🤖 AI Summary
To address the limited interpretability of logical nodes in DiffLogic networks, this paper proposes eXpLogic: a circuit-inspired method that constructs input-pattern sensitivity graphs to enable node-level logical attribution. It introduces the SwitchDist metric to quantify the discriminative capability of explanation graphs on class-flipping inputs. The framework supports misclassification attribution, discovery of shared activation patterns, and class-specific model compression. Experiments demonstrate that eXpLogic outperforms Vanilla Gradients and Integrated Gradients in explanation fidelity. Under controlled degradation—only 3.8% accuracy loss—it achieves 87% reduction in network size and 8% acceleration in inference speed. This work is the first to integrate logic-gate-level abstraction modeling with gradient-based sensitivity analysis, advancing structured, verifiable, and interpretable deep neural network decision-making research.
📝 Abstract
Constraining deep neural networks (DNNs) to learn individual logic types per node, as performed using the DiffLogic network architecture, opens the door to model-specific explanation techniques that quell the complexity inherent to DNNs. Inspired by principles of circuit analysis from computer engineering, this work presents an algorithm (eXpLogic) for producing saliency maps which explain input patterns that activate certain functions. The eXpLogic explanations: (1) show the exact set of inputs responsible for a decision, which helps interpret false negative and false positive predictions, (2) highlight common input patterns that activate certain outputs, and (3) help reduce the network size to improve class-specific inference. To evaluate the eXpLogic saliency map, we introduce a metric that quantifies how much an input changes before switching a model's class prediction (the SwitchDist) and use this metric to compare eXpLogic against the Vanilla Gradients (VG) and Integrated Gradient (IG) methods.

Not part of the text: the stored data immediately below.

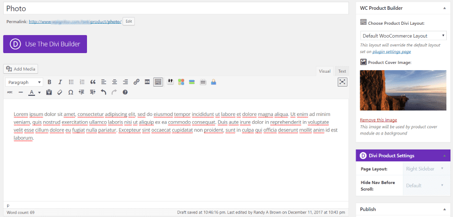Click the Remove this image link
The height and width of the screenshot is (217, 453).
click(x=378, y=120)
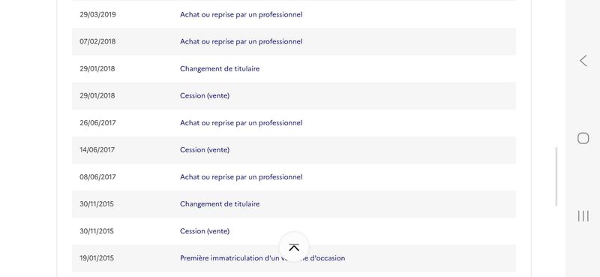Click Première immatriculation d'un véhicule d'occasion
Viewport: 600px width, 277px height.
(263, 258)
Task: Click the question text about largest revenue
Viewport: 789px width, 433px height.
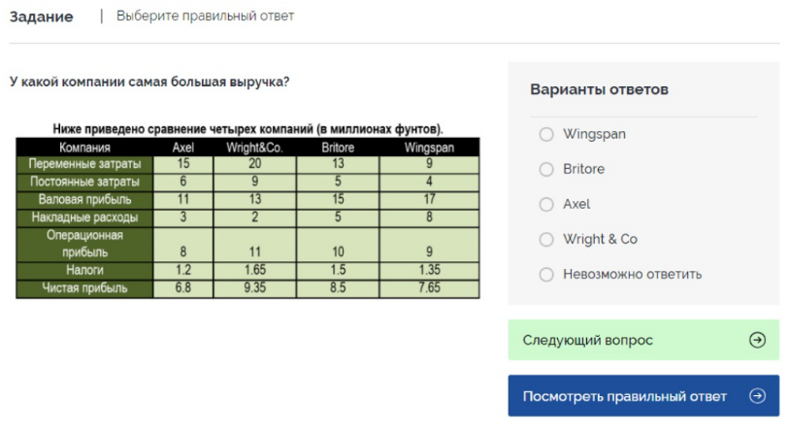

Generally, we show that eXpLogic saliency maps are better at predicting which inputs will change the class score. These maps help reduce the network size and inference times by 87% and 8%, respectively, while having a limited impact (-3.8%) on class-specific predictions. The broader value of this work to machine learning is in demonstrating how certain DNN architectures promote explainability, which is relevant to healthcare, defense, and law.